The degradability of granular hydrogels has a significant impact on cell infiltration and remodeling and drug release behavior within the matrix. The degradation behavior of granular hydrogels primarily depends on the composition of the microgel, the cross‐linking network characteristics within the microgels, and the annealing cross‐linking applied between the microgels. Commonly used biomaterials, such as HA and gelatin, possess endogenous enzyme sensitivity, allowing their degradation rates to be easily regulated by enzymes (e.g., hyaluronidase and collagenase) in the biological environment.[ 18 , 89 ] For nondegradable synthetic materials like PEG, many studies introduce enzyme‐sensitive peptides, such as MMP‐sensitive peptide sequences, to regulate the degradation rate of granular hydrogels via the cleavage of specific peptide segments by MMPs secreted by cells. For example, Recalde Phillips et al. achieved both fast and slow degradation of MAP annealed via the iEDDA reaction by grafting MMP‐sensitive peptides with different sensitivities (e.g., KCGPQGIWGQCK and CGPQGPAGQGCR) onto PEG.[ 28 ] Interestingly, Shi et al. created MAP with a degradation gradient by adjusting the ratio of MMP‐sensitive crosslinkers to nondegradable PEG‐dithiol crosslinkers.[ 49 ] They found that when the proportion of MMP‐sensitive peptides was at or above 50%, hMSCs exhibited enhanced expansion and network formation capabilities.
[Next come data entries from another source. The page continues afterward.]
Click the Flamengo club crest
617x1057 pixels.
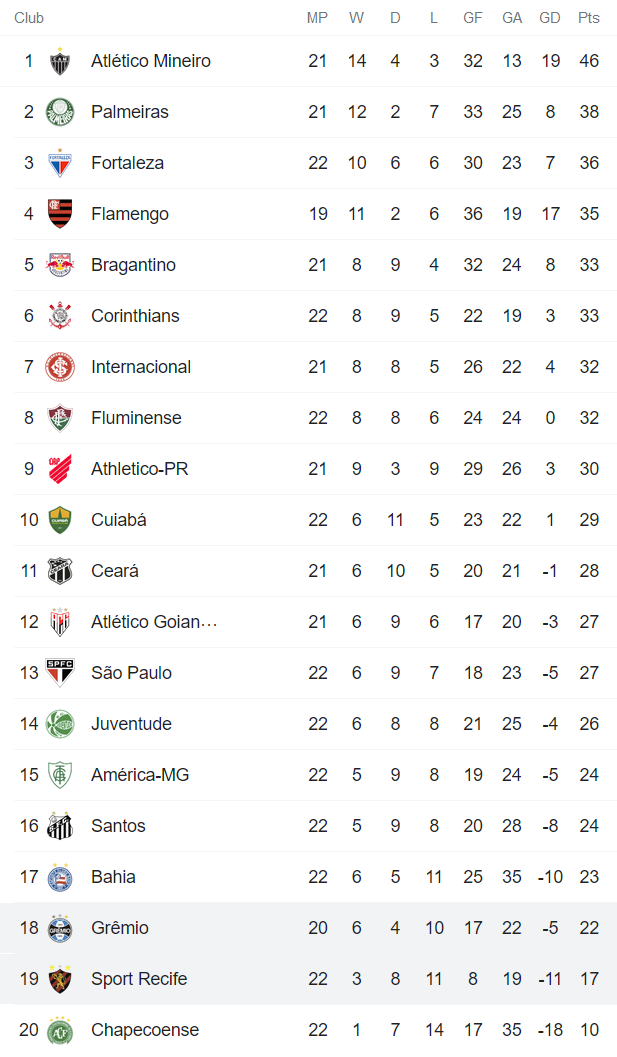60,214
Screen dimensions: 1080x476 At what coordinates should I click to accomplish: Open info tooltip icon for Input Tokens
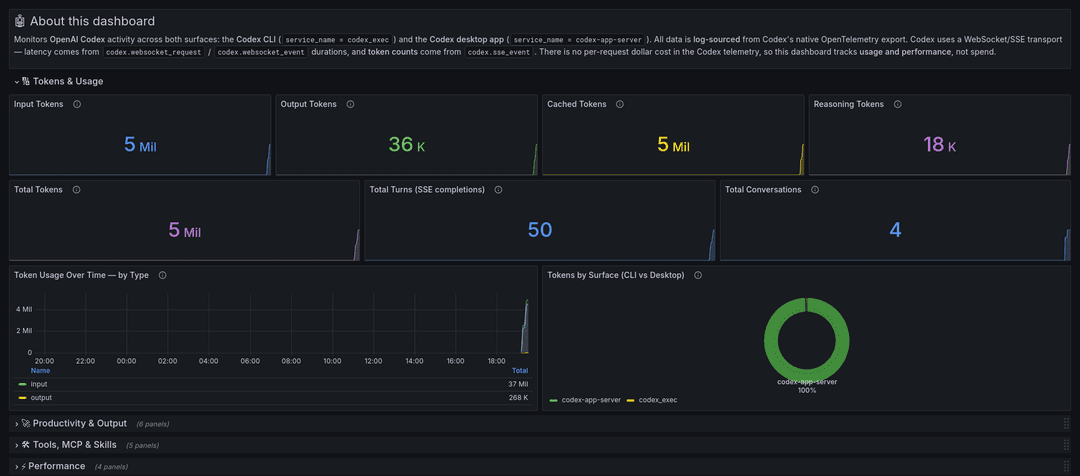click(x=77, y=104)
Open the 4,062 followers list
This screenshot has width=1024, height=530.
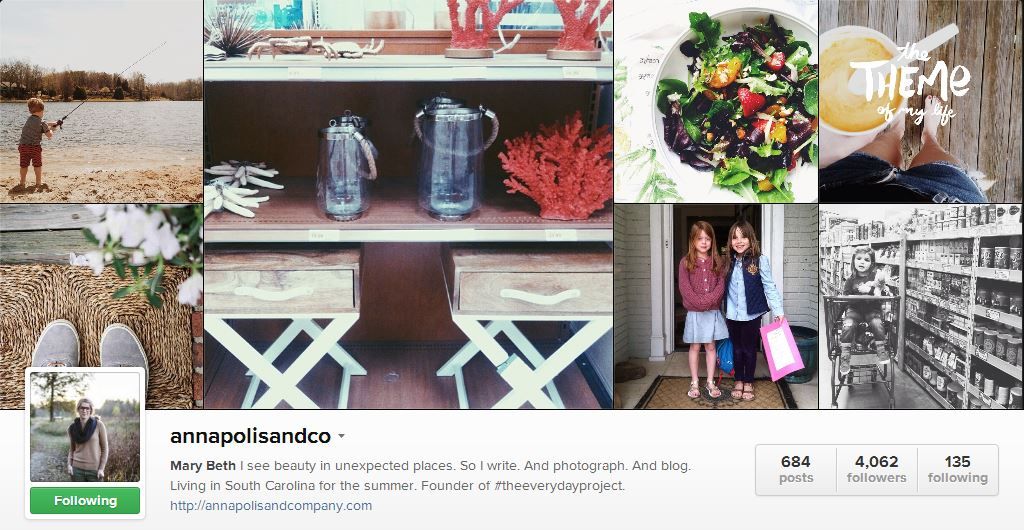point(876,469)
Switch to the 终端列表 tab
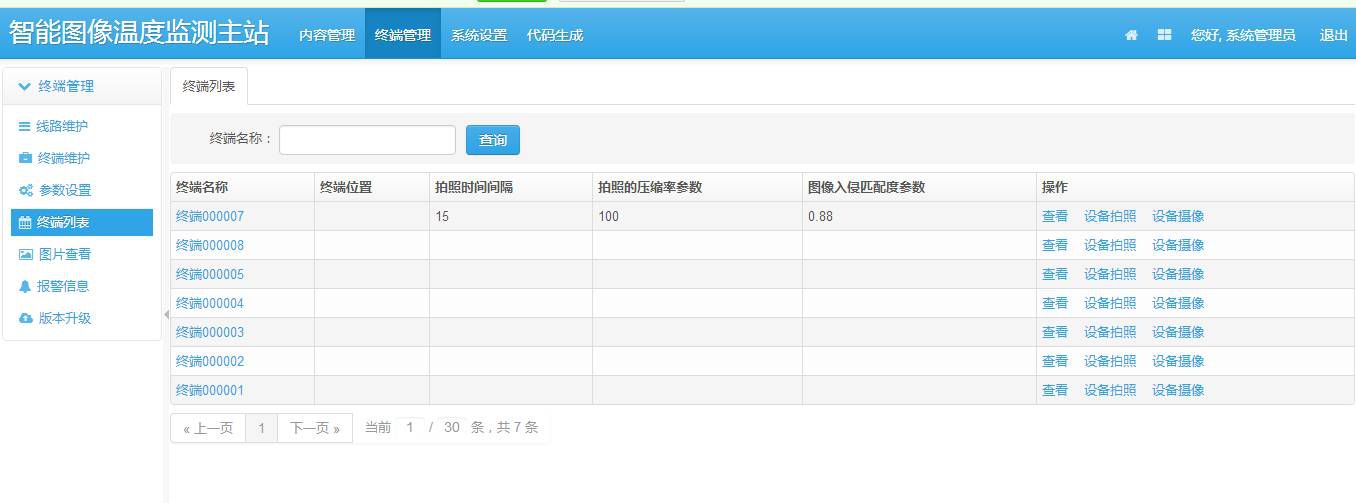This screenshot has width=1356, height=503. [209, 87]
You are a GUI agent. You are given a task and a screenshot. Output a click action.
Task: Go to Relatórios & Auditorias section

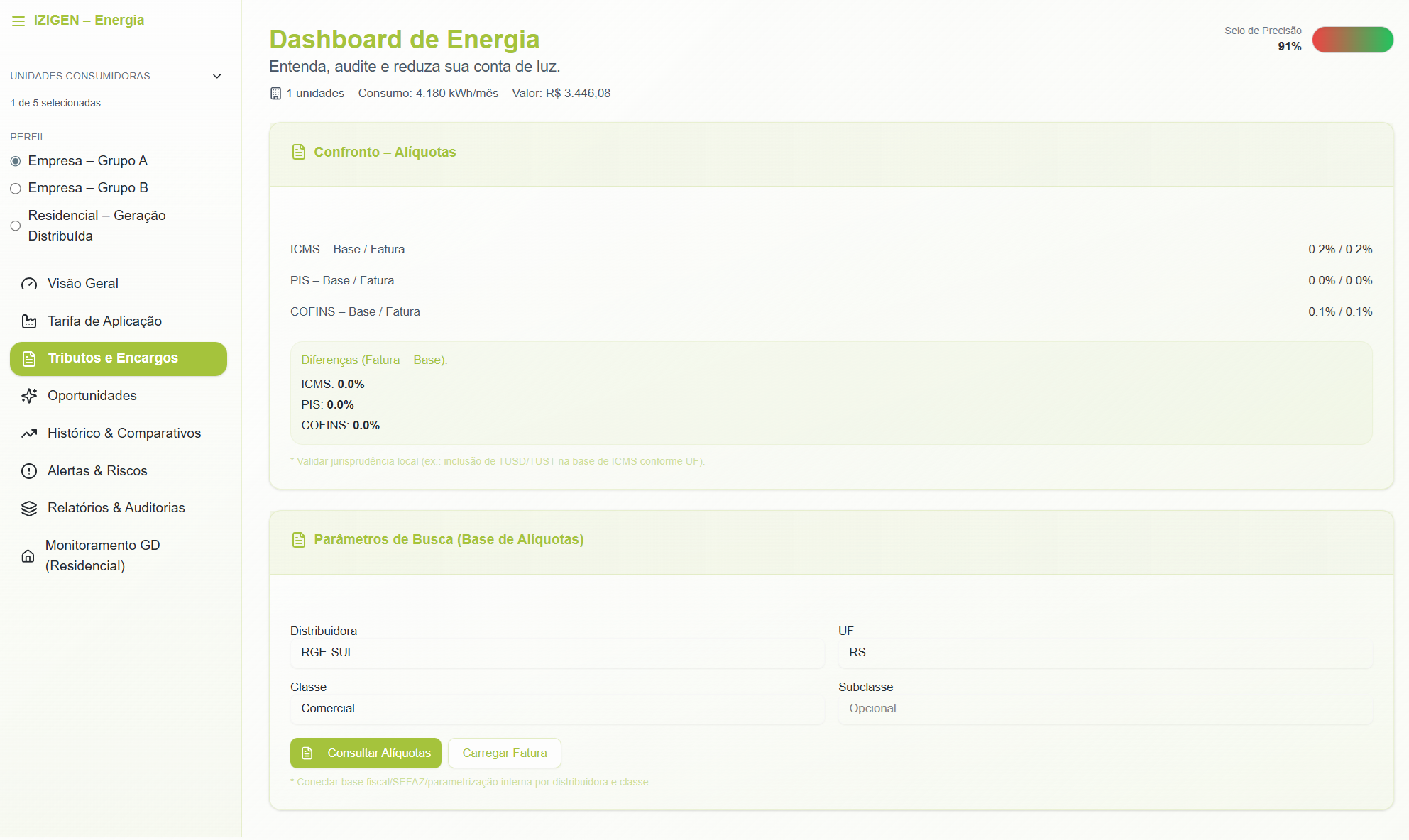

Below this ratio, the degradation performance of the hydrogel decreased significantly, limiting the range of cell activity and expansion behavior, showing an isolated distribution. Furthermore, the rate of enzymatic degradation is naturally dependent on enzyme concentration. Under high enzyme concentration conditions, the degree of degradation (mass loss) is positively correlated with time, and the degradation‐induced pore enlargement provides more space for the migration and expansion of hMSCs and significantly enhances the sprout‐like invasion behavior of HUVECs.[ 90 ] In addition to enzyme‐sensitive degradation, scaffolds can also degrade through hydrolysis. For instance, the degradation rate of the system can be accelerated by increasing the number of ester‐containing crosslinks in PEG‐maleimide microgels.[ 91 ]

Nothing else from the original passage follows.